Standardized measures

The ADOS [Lord et al., 2000], a semistructured autism diagnostic observation, was administered to all children in the current study, and was scored according to the revised algorithms [Gotham et al., 2007]. Ten children received ADOS Module 2, and 100 received Module 3.1 Domain calibrated severity scores (CSS) were calculated as indications of severity of social affect (SA) and restricted and repetitive behavioral (RRB) symptoms (Hus et al., in press). The social affect calibrated severity scores (ADOS SA; range: 1–10) was used as a clinician-reported measure of social communication difficulties. Transcripts of the ADOS were used to derive several other measures (see next section).

Verbal IQ (VIQ), performance IQ (PIQ), and full-scale IQ (FSIQ) were estimated using the Wechsler scales tests, as described above.

Parents completed the behavior rating inventory of executive function [BRIEF; Gioia et al., 2000] for children 6 years of age or older, and the BRIEF-Preschool Version [BRIEF-P; Gioia et al., 2003] for children under 6. Both forms were used to compute the global executive composite (GEC), which was used as a measure of overall executive functioning.

Structural language abilities in children with ASD and SLI were assessed using the CELF CLS, as well as the two CELF subscales, the expressive language index (ELI) and the receptive language index (RLI). TD children were screened for language impairment but did not complete the CELF.

Parents completed the Children’s Communication Checklist [CCC-2; Bishop, 2003], a 70-item questionnaire assessing the child’s communication abilities in natural settings. The general communication composite (GCC) is the sum of subscale scores from the eight CCC-2 domains related to communication (speech, syntax, semantics, coherence, initiation, scripted language, context, and nonverbal communication). The social-interaction deviance index (SIDI) uses these subscales to measure relative strengths in structural vs. pragmatic language; a negative SIDI indicates stronger structural language abilities, and a positive score indicates stronger pragmatic language abilities.

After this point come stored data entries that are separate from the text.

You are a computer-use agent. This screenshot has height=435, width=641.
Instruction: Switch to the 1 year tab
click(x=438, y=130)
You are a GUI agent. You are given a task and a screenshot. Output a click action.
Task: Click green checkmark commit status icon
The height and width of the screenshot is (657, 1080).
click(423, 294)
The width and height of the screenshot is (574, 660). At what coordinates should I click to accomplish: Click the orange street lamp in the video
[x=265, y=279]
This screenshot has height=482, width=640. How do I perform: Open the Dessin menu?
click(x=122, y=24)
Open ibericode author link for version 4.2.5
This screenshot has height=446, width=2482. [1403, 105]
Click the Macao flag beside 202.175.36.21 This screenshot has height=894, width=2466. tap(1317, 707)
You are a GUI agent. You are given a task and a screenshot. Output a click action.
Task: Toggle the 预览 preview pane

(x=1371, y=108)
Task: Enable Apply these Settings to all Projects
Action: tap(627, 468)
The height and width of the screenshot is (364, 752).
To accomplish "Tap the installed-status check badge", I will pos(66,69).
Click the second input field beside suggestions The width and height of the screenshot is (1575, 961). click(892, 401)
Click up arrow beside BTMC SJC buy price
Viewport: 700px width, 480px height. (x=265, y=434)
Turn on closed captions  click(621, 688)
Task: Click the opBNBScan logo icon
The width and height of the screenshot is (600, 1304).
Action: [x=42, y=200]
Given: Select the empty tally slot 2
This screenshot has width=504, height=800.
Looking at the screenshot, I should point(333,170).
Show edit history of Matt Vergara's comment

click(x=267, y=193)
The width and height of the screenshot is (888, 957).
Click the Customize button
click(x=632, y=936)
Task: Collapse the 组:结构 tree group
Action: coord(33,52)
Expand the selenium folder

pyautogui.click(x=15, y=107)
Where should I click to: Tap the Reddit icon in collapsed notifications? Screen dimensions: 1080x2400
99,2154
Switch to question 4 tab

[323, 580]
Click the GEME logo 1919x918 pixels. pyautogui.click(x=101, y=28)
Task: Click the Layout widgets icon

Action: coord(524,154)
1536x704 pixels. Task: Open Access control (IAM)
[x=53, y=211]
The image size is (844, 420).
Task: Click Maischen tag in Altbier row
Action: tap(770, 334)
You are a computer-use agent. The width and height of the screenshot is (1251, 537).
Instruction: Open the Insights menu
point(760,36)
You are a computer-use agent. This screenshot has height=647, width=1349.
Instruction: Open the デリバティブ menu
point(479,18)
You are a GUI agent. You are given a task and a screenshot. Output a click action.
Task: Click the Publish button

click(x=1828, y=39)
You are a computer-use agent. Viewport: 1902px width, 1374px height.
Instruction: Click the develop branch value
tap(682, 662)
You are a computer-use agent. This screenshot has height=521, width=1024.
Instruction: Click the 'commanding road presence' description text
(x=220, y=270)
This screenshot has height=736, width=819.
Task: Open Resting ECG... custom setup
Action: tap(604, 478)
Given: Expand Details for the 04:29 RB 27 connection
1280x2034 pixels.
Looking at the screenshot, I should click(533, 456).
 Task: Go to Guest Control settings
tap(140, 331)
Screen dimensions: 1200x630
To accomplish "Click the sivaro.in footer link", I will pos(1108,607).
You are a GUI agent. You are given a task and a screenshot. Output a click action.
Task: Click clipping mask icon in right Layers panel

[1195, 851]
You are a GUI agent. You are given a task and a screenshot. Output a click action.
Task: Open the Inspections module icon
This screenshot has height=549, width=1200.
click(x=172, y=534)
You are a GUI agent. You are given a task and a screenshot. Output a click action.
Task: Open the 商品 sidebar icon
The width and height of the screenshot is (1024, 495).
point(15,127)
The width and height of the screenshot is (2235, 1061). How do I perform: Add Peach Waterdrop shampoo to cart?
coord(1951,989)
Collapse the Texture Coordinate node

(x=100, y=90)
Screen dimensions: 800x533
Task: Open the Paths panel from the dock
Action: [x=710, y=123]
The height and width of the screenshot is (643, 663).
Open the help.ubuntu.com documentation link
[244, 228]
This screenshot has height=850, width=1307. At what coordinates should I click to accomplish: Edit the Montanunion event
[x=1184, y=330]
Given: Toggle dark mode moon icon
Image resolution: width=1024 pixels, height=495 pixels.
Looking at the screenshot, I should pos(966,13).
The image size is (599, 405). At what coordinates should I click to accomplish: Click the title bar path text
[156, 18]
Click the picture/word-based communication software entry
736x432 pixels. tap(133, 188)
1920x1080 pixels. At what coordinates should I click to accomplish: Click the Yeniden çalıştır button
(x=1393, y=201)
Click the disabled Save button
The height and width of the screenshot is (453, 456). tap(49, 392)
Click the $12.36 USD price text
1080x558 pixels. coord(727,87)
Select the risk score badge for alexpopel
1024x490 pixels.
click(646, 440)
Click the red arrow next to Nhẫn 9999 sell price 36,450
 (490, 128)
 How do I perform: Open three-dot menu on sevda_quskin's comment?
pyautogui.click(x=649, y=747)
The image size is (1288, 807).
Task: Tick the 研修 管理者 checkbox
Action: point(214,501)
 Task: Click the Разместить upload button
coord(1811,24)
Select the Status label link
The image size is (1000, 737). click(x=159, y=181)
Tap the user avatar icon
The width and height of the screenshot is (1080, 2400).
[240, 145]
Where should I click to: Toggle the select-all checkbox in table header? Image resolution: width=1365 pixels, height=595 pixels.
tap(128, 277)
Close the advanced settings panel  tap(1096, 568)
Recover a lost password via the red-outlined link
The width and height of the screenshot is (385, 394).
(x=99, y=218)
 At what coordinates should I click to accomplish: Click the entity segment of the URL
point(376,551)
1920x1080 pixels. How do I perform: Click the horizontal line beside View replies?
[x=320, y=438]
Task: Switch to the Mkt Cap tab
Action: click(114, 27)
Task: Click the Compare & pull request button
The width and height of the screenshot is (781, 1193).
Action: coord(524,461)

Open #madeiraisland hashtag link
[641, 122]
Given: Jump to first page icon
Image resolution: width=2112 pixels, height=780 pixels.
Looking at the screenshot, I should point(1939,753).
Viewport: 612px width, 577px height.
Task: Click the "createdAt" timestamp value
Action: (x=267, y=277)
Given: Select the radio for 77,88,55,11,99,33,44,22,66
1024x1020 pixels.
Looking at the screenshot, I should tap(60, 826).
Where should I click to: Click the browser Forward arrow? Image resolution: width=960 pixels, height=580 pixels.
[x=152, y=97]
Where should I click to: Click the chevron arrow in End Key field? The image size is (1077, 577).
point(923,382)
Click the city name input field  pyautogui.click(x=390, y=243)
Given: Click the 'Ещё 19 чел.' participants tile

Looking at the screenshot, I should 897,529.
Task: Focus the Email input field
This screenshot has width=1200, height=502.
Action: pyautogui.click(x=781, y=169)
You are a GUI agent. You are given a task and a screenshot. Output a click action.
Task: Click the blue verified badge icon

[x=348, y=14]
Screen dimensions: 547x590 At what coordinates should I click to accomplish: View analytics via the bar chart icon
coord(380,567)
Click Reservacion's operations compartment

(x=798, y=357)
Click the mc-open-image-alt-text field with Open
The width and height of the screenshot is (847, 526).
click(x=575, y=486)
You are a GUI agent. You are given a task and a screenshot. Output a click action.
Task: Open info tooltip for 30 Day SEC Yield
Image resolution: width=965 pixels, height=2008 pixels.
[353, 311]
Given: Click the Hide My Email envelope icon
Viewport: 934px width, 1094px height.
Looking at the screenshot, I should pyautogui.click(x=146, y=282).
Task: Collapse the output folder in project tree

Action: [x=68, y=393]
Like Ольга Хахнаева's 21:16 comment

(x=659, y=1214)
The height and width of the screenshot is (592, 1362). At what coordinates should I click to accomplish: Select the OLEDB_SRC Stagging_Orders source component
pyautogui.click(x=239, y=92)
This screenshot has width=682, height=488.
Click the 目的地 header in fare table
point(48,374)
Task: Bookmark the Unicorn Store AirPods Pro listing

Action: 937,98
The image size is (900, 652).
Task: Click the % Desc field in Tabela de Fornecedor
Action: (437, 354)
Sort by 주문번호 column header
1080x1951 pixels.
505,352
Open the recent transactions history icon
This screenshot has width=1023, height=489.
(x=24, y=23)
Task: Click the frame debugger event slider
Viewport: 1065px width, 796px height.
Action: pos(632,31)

Parents also completed the Social Communication Questionnaire [Rutter et al., 2003], a 40-item assessment of symptomatology associated with ASD. The SCQ communication total score [SCQ-CTS; range: 0–12; Berument et al., 1999], the sum of scores for items in the communication domain, was used as an additional parent-reported measure of communication abilities.

Transcription

ADOS sessions were recorded and the child and examiner’s speech was transcribed using Praat software. Transcribers were blind to study hypotheses and to participants’ diagnostic status and intellectual abilities. The transcriptions were generated using a subset of the systematic analysis of language transcripts (SALT) guidelines [Miller and Chapman, 1985]. Transcribers were instructed to mark mazes (i.e., disfluent intervals of speech), including sequences of fillers and false starts, repetitions, and revisions. Each ADOS transcription was segmented into four “activities”: Play (including Make-Believe Play and Joint Interactive Play), Description of a Picture, Telling a Story from a Book, and Conversation. For children who received the ADOS Module 3, the Conversation activity included the Emotions, Social Difficulties and Annoyance, Friends and Marriage, and Loneliness sections. The remaining portions of the ADOS were not transcribed. Within each activity, conversational turns were segmented into individual utterances (or “C-units”), each consisting of (at most) a main clause and any subordinate clauses modifying it.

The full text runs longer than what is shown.